The Stuff of Tradition: Materiality and Media in Folklore Studies
October 1 at 12:00 pm
Having been historically conceived as the study of intangible aspects of vernacular expressive practice and having gone through its own self-critique of text- and logo-centrism, folklore studies appears to be in a tensional relationship with materiality. Within folklore studies, inscribed print communication and the “secondary orality” (Ong 1988) of audiovisual media – like radio and television – were long argued to represent an adversary or degradation of supposedly authentic modes of communication (e.g., face-to-face speech). Furthermore, many of the foundational binaries of the discipline (e.g., oral–literate, traditional–modern) can be traced to its tense relations with materiality.

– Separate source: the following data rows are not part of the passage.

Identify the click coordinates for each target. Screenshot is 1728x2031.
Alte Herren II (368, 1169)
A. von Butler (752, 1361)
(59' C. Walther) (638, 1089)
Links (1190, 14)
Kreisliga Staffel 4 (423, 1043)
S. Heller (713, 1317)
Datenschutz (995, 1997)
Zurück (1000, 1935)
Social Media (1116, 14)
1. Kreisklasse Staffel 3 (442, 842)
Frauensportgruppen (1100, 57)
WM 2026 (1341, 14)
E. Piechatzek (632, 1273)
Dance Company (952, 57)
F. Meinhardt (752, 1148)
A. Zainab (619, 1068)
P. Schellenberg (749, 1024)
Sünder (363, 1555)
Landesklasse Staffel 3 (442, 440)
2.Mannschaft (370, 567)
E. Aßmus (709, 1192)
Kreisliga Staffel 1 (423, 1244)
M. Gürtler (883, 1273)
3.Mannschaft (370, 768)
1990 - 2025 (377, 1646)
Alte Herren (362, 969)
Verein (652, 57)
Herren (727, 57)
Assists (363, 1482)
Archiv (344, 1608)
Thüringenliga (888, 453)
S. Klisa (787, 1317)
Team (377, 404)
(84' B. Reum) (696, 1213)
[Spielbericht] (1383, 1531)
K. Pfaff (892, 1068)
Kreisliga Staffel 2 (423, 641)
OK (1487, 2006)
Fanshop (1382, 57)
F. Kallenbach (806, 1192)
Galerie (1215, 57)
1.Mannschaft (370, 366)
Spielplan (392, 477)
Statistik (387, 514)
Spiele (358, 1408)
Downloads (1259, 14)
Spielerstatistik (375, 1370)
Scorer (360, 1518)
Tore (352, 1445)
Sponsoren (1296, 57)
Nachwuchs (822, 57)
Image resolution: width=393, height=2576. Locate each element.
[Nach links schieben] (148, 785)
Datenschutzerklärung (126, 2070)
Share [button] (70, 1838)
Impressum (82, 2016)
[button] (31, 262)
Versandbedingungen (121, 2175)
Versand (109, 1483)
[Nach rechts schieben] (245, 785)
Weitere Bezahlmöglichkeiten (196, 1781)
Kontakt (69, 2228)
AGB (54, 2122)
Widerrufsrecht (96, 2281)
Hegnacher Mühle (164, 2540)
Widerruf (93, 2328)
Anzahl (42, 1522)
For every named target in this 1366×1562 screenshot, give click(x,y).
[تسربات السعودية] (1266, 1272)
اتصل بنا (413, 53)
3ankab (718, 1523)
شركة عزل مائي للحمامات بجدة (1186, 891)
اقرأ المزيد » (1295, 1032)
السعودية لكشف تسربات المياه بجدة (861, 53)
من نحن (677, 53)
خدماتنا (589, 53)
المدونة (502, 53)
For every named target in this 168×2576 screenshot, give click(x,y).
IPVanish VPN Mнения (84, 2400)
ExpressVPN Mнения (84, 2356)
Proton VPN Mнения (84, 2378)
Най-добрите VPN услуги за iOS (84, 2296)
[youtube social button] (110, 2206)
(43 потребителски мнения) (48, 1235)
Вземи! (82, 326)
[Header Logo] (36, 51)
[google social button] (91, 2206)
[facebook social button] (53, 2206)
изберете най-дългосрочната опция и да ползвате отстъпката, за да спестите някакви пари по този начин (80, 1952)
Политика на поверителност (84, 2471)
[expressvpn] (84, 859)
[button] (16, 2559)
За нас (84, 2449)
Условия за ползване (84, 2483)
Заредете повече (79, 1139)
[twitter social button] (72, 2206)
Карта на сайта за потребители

The conference organizers are interested in exploring this troubled relationship of folklore studies with materiality by juxtaposing it with recent re-orientations to media and (re)mediation in the shared ground between folklore, media, cultural, religious studies, ethnology, and linguistic anthropology. Indeed, the recent proliferation of digital technologies and new media platforms – not to mention our collective embrace of these media during the pandemic – seems to have only foregrounded the material and tangible aspects and effects of various communicative channels, technologies, genres, and media to the extent of introducing new horizons in many disciplines. In folklore studies, we might rethink the material, technological, and mediational nature of the central processes of textualization, traditionalization, and heritagization through which cultural objects (whether intangible or not, textual or not, traditional or not) are decontextualized and objectified for further social circulation, valuation, use, and consumption. They are also interested in broadening discussions on the significance of human and non-human bodies, affects, and sensations – all materialities and mediations in themselves – associated with various vernacular practices. Finally, they encourage methodological discussion on how folklore scholars and ethnographers are themselves bound by various (new) media and technologies of documentation, archiving, and presentation.